• Document passage:
Resolving Pacman Lock File Issues After Rollback #23

rankaiyx · 2025-06-08T05:53:54Z

Pull Request: Resolving Pacman Lock File Issues After Rollback

Problem Description

When using snapper-rollback with Arch Linux's recommended btrfs layout, rolling back to snapshots created by snap-pac causes pacman to stop working. This occurs because pacman's lock mechanism doesn't interact well with snapshot hooks:

Problematic Sequence:

Pacman locks database 🔒
Pre-snapshot hook runs 📸
Post-snapshot hook runs 📸
Pacman unlocks database 🔓

Ideal Sequence:

Pre-snapshot hook 📸
Pacman locks 🔒
Pacman unlocks 🔓
Post-snapshot hook 📸

➜ ~ sudo snapper list
...
19 │ single │ │ Sat 07 Jun 2025 08:04:42 PM │ root │ │ test2 │
20 │ pre │ │ Sat 07 Jun 2025 08:04:51 PM │ root │ number │ pacman -S iperf3 │
21 │ post │ 20 │ Sat 07 Jun 2025 08:04:52 PM │ root │ number │ iperf3 lksctp-tools │
22 │ single │ │ Sat 07 Jun 2025 08:04:58 PM │ root │ │ test3 │
➜ ~ sudo snapper status 19..20
c..... /home/abc/.zsh_history
+..... /var/lib/pacman/db.lck
➜ ~ sudo snapper status 21..22
c..... /home/abc/.zsh_history
-..... /var/lib/pacman/db.lck

When rolling back to snapshots containing the db.lck file, pacman incorrectly assumes the database is still locked, preventing further operations.

• What to work on:
1. Answer these from the pacman lock file pull request:
(a) Which tool creates the snapshots that cause pacman to stop working after a rollback?
(b) In the ideal sequence, what step comes right after the pre-snapshot hook?
(c) Which file path is shown as added between snapshots 19 and 20?
2. Copy word for word the part of the pacman lock file pull request starting at "19 │ single" and ending at "preventing further operations.".
3. In the pacman lock file pull request, rewrite the paragraph beginning "When using snapper-rollback" as a short list that keeps its main facts.

• Dataset content:

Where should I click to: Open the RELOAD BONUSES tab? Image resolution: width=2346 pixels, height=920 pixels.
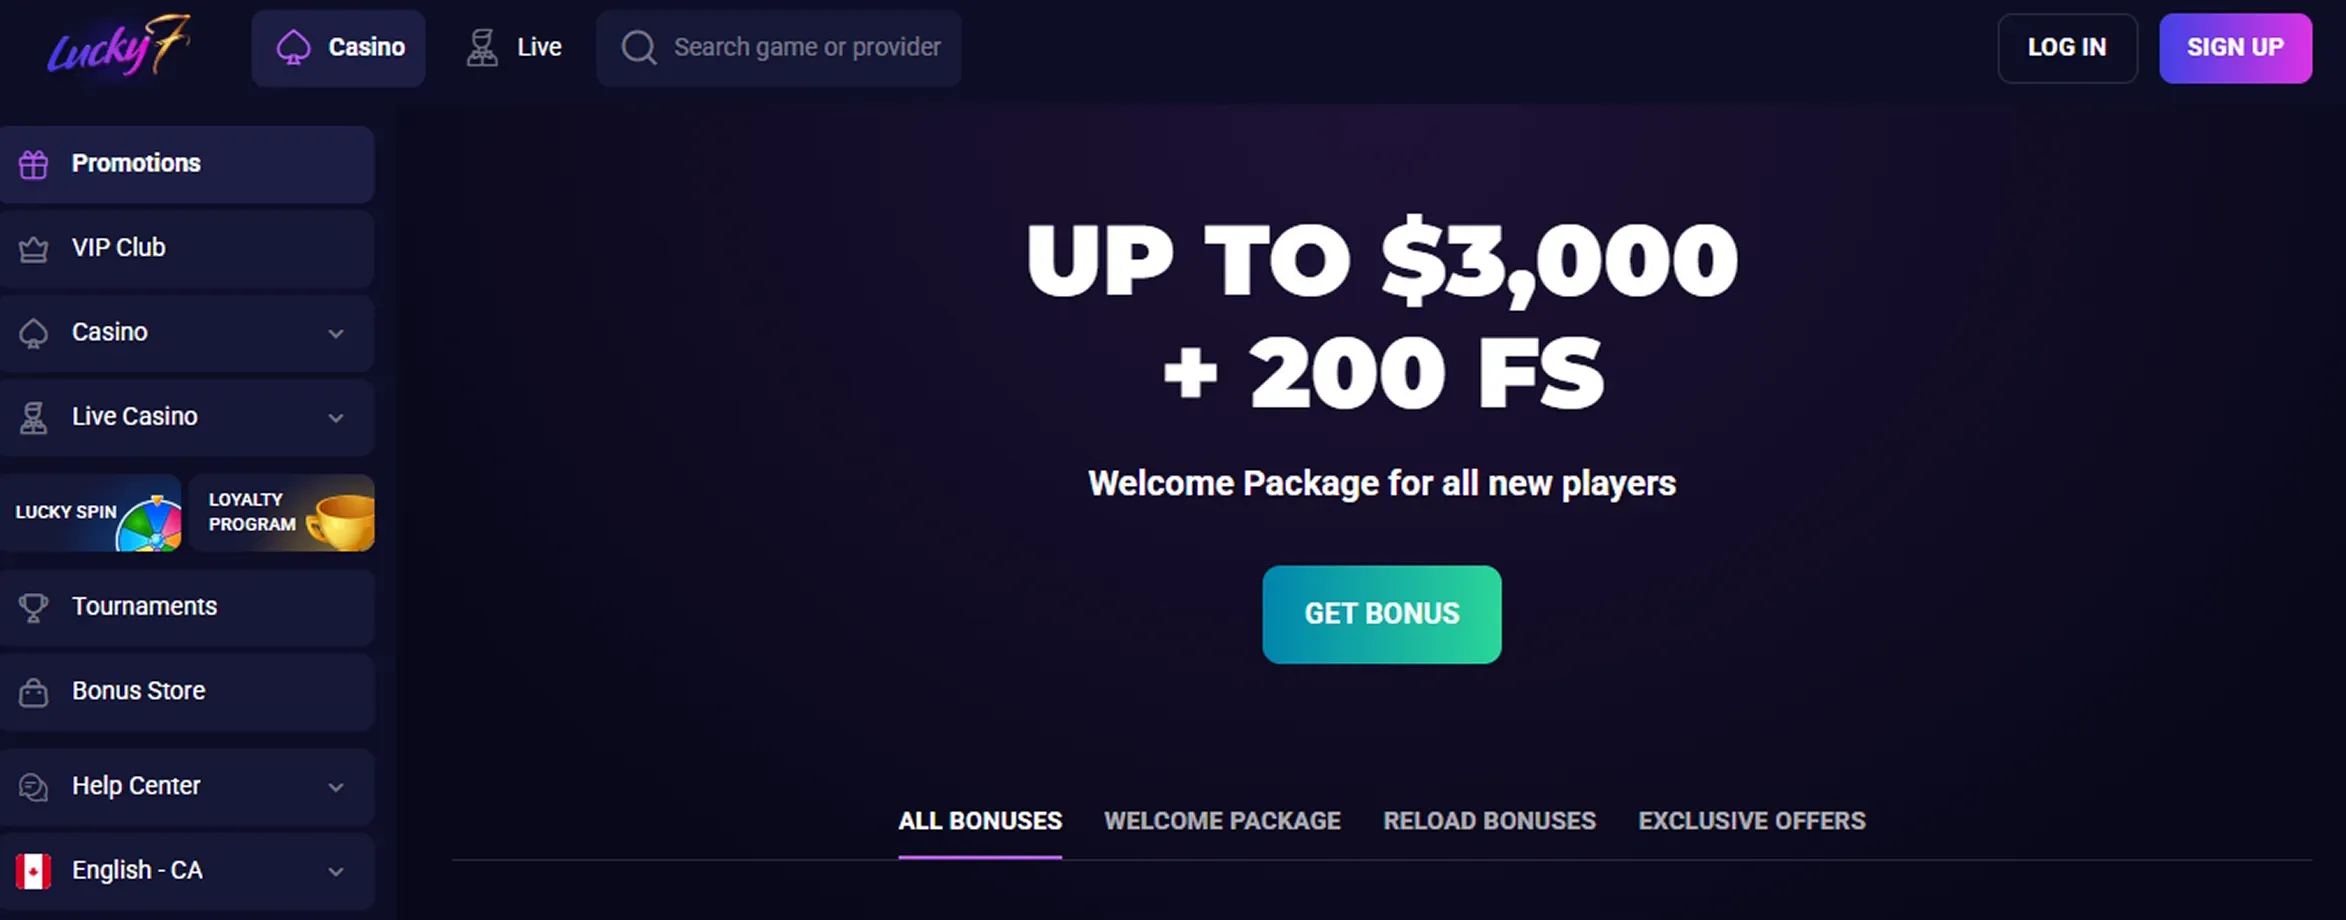click(x=1489, y=820)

• Set of answers:
1.
(a) snap-pac
(b) Pacman locks
(c) /var/lib/pacman/db.lck

2.
19 │ single │ │ Sat 07 Jun 2025 08:04:42 PM │ root │ │ test2 │
20 │ pre │ │ Sat 07 Jun 2025 08:04:51 PM │ root │ number │ pacman -S iperf3 │
21 │ post │ 20 │ Sat 07 Jun 2025 08:04:52 PM │ root │ number │ iperf3 lksctp-tools │
22 │ single │ │ Sat 07 Jun 2025 08:04:58 PM │ root │ │ test3 │
➜ ~ sudo snapper status 19..20
c..... /home/abc/.zsh_history
+..... /var/lib/pacman/db.lck
➜ ~ sudo snapper status 21..22
c..... /home/abc/.zsh_history
-..... /var/lib/pacman/db.lck

When rolling back to snapshots containing the db.lck file, pacman incorrectly assumes the database is still locked, preventing further operations.

3.
- Setup: snapper-rollback with Arch Linux's recommended btrfs layout.
- Problem: rolling back to snapshots created by snap-pac makes pacman stop working.
- Cause: pacman's lock mechanism doesn't interact well with snapshot hooks.